### Instructions for the task
Every line below from the one containing "请登陆 (40, 37)" through the one containing "Kirim surélék (18, 1662)" is to be printed exactly, with the pictures omitted.

BEGIN

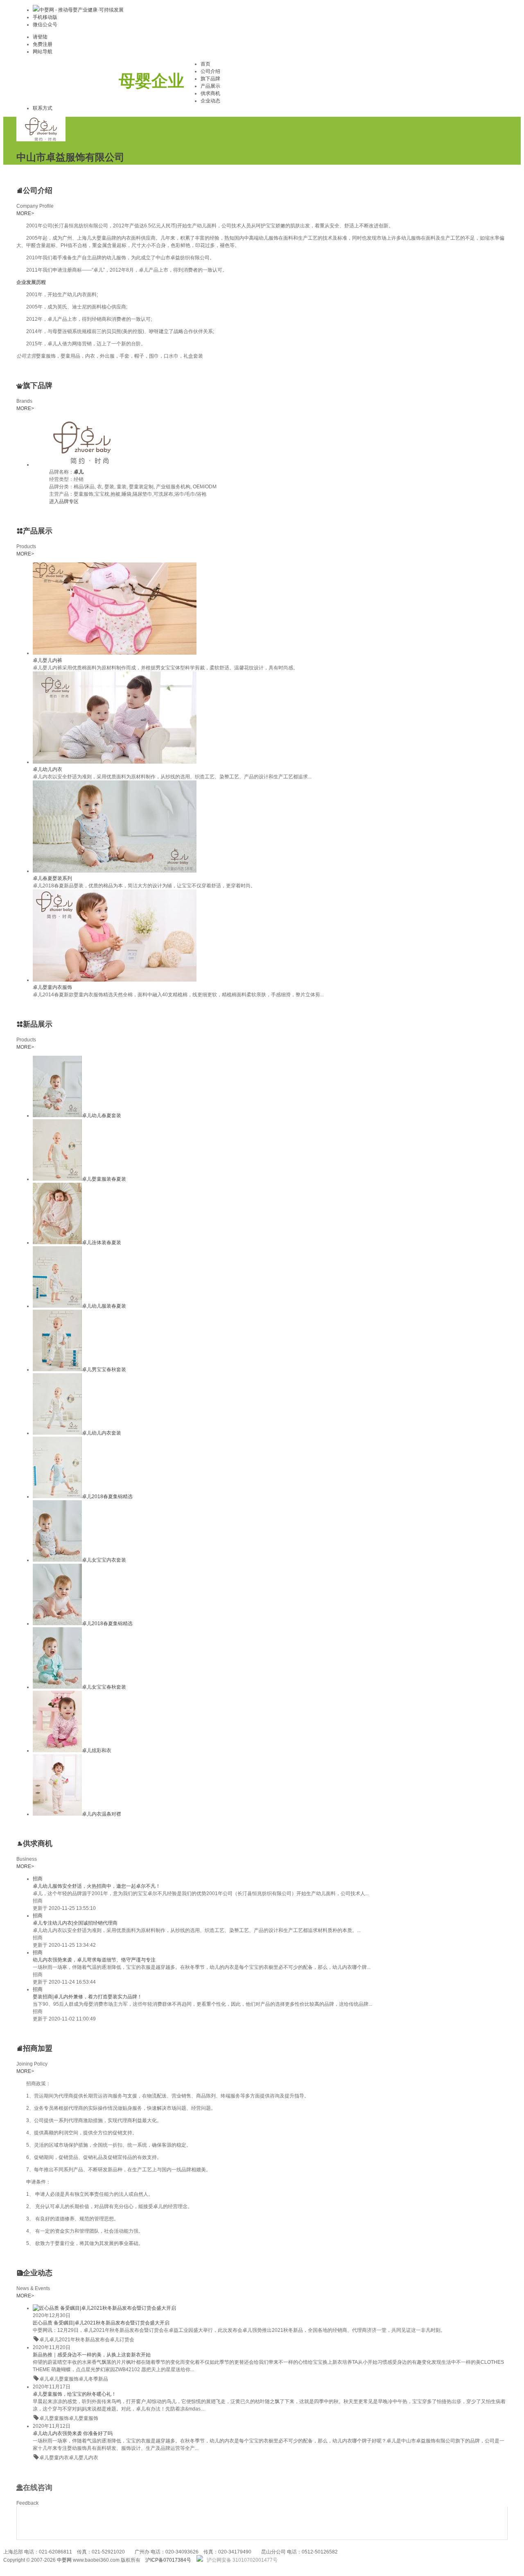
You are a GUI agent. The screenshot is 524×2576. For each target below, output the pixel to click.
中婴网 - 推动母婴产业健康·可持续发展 (81, 10)
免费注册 (42, 44)
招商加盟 (37, 2048)
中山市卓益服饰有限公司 (70, 157)
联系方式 (42, 108)
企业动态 (210, 101)
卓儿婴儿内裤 (47, 660)
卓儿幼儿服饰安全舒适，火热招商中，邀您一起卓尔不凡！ (96, 1886)
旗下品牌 (210, 79)
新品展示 (37, 1024)
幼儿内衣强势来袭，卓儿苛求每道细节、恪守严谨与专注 (94, 1960)
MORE (25, 213)
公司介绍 (210, 71)
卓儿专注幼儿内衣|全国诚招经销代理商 (75, 1923)
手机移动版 (45, 17)
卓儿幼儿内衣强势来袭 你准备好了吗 (73, 2433)
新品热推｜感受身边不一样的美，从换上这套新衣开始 (92, 2355)
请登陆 (40, 37)
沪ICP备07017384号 (168, 2560)
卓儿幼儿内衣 (47, 769)
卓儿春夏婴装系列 (52, 878)
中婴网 (64, 2560)
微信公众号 (45, 24)
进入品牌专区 (64, 501)
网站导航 (42, 51)
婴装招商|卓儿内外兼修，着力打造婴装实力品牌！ (87, 1997)
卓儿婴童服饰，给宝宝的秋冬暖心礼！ (74, 2394)
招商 (38, 1879)
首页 (205, 64)
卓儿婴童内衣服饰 (52, 987)
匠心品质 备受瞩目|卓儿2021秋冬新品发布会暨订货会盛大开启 (101, 2323)
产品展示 (210, 86)
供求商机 (210, 93)
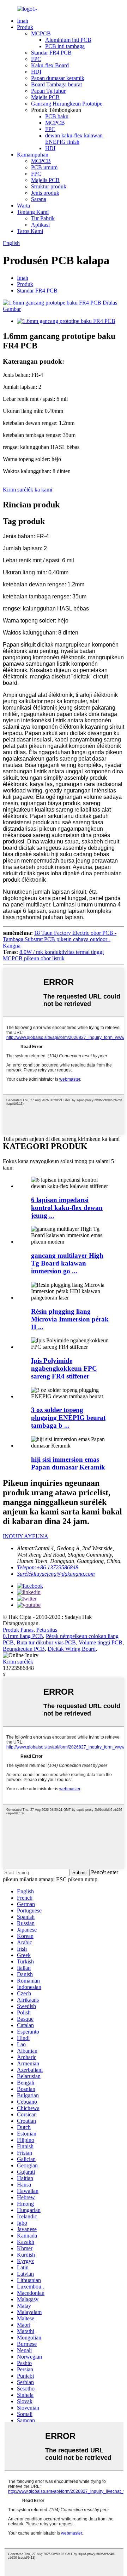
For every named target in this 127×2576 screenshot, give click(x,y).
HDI (36, 72)
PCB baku (56, 116)
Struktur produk (48, 186)
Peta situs (46, 1630)
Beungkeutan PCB (24, 1649)
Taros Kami (30, 231)
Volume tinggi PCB (100, 1642)
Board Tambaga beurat (56, 84)
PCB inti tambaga (65, 46)
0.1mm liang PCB (23, 1636)
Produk (25, 27)
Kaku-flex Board (50, 65)
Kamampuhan (32, 155)
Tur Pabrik (43, 218)
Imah (22, 21)
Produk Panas (18, 1630)
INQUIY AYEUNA (25, 1536)
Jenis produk (45, 193)
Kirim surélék (18, 1662)
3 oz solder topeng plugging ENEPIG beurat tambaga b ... (68, 1417)
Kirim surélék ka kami (27, 490)
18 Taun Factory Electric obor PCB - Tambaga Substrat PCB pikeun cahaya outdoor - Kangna (59, 939)
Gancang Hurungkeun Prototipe (66, 104)
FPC (36, 59)
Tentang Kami (33, 212)
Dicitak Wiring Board (72, 1649)
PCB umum (44, 167)
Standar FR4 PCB (51, 53)
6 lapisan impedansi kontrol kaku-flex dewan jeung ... (67, 1207)
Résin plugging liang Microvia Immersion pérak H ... (70, 1319)
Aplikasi (40, 225)
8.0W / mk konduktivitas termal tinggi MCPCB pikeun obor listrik (53, 955)
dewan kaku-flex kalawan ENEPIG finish (74, 138)
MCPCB (41, 33)
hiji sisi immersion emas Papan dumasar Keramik (68, 1463)
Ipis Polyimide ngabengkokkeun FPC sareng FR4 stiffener (64, 1368)
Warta (23, 206)
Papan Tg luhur (48, 91)
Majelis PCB (45, 97)
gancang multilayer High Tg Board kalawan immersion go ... (67, 1263)
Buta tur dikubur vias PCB (46, 1642)
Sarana (38, 199)
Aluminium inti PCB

END

### Response to the exercise
请登陆 (40, 37)
沪ICP备07017384号 (168, 2560)
卓儿幼儿内衣 (47, 769)
卓儿春夏婴装系列 (52, 878)
中婴网 (64, 2560)
微信公众号 (45, 24)
进入品牌专区 (64, 501)
网站导航 (42, 51)
婴装招商|卓儿内外兼修，着力打造婴装实力品牌！ (87, 1997)
卓儿婴童服饰，给宝宝的秋冬暖心礼！ (74, 2394)
招商 (38, 1879)
首页 (205, 64)
卓儿婴童内衣服饰 (52, 987)
匠心品质 备受瞩目|卓儿2021秋冬新品发布会暨订货会盛大开启 (101, 2323)
产品展示 (210, 86)
供求商机 (210, 93)
For every named target in this 127×2576 screenshot, give click(x,y).
HDI (36, 72)
PCB baku (56, 116)
Struktur produk (48, 186)
Peta situs (46, 1630)
Beungkeutan PCB (24, 1649)
Taros Kami (30, 231)
Volume tinggi PCB (100, 1642)
Board Tambaga beurat (56, 84)
PCB inti tambaga (65, 46)
0.1mm liang PCB (23, 1636)
Produk (25, 27)
Kaku-flex Board (50, 65)
Kamampuhan (32, 155)
Tur Pabrik (43, 218)
Imah (22, 21)
Produk Panas (18, 1630)
INQUIY AYEUNA (25, 1536)
Jenis produk (45, 193)
Kirim surélék (18, 1662)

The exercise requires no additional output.